Uuuuuuuuuuuuuuuuuh I tried watching but, could not stay awake. 

Putting toothpicks in my eyelids to prop them open...not going to happen.

I'm with sethndaddy on the timeline when it was fun...something went wrong after that and it didn't get fixed. 

O.K. right now I'm watching this race LeeRoy and I like it...In 2006 IROC you could go 3 wide and go below the bottom line...NOW THAT IS RACING!!!!

IROC racing...not just follow the leader type stuff...this is what I want to watch!!






Dirt track local racing for me now from time to time. They had the Sprint Cars stop by early this summer...now that is my kind of FUN!!!!!!!!!!

When they stopped letting the car owners set up thier cars...that was the end of NASCAR for me.  

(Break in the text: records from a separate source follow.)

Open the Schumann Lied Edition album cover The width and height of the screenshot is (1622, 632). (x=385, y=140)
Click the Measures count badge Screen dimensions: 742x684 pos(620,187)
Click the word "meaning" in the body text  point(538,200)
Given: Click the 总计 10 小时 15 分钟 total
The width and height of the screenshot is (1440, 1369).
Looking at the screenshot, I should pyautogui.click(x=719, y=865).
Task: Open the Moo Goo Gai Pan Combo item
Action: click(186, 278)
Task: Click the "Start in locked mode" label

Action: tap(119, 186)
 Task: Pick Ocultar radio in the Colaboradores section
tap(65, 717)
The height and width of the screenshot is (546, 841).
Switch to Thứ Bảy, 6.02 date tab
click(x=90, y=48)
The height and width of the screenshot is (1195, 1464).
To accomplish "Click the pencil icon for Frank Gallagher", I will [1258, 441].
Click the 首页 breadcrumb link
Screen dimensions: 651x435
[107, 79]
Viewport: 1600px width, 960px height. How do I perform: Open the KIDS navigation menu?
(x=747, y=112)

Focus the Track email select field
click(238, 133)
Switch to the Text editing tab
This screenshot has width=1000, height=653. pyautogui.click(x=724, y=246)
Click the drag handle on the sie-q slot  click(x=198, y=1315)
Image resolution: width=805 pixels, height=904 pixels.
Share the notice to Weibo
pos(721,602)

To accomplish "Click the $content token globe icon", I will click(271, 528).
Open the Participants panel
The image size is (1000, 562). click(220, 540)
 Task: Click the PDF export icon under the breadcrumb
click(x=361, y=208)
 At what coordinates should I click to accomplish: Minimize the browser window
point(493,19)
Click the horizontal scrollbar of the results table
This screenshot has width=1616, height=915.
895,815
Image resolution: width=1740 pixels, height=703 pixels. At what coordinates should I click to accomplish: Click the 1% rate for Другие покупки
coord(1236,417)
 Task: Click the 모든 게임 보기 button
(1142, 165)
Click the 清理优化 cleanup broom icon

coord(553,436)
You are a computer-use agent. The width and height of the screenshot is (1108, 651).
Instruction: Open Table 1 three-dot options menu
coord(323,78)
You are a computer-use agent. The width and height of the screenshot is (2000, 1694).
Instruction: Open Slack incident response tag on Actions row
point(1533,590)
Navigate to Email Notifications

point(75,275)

Bob...part of racing is car adjust ability not CLONE CAR ABILITY...zilla


----------



## WesJY (Mar 4, 2004)

I am not surprised.. Ever since Toyota joined the NASCAR - it's been killing (Dodge) one by one slowly over the years. I quit watching NASCAR races for past 3 years. Sigh... 

Wes


----------



## Ralphthe3rd (Feb 24, 2011)

*Dirt Track*

*Right on Bob *:thumbsup:


bobhch said:


> ........*Dirt track local racing for me now from time to time. They had the Sprint Cars stop by early this summer...now that is my kind of FUN!!!!!!!!!!*
> 
> Bob...part of racing is car adjust ability not CLONE CAR ABILITY...zilla


----------



## SplitPoster (May 16, 2006)

ahhhh, forget it. 

In the region I live in, college football attendance is through the roof and growing and they're not cheap tickers by a long shot. Can't buy a Saints ticket at face value if you want to, waiting lists for football tickets are way long at SEC schools. Try to buy Kentucky or South Carolina basketball tickets - they aren't giving them away. Indy race at Barber drew really well, last fall's ALMS race at Road Atlanta drew way over 100K. Attendence will likely be down at the latter this year most likely because it's not an intercontinental cup series race, Peugot is gone anyway, and the factory teams (as modeled by AFX) won't be represented. Attendence declines steady and widespread mostly when the product isn't as appealing. Overall revenue declines as well. That's friggin obvious. What anyone wants to do about it is debatable - by most folks anyway. 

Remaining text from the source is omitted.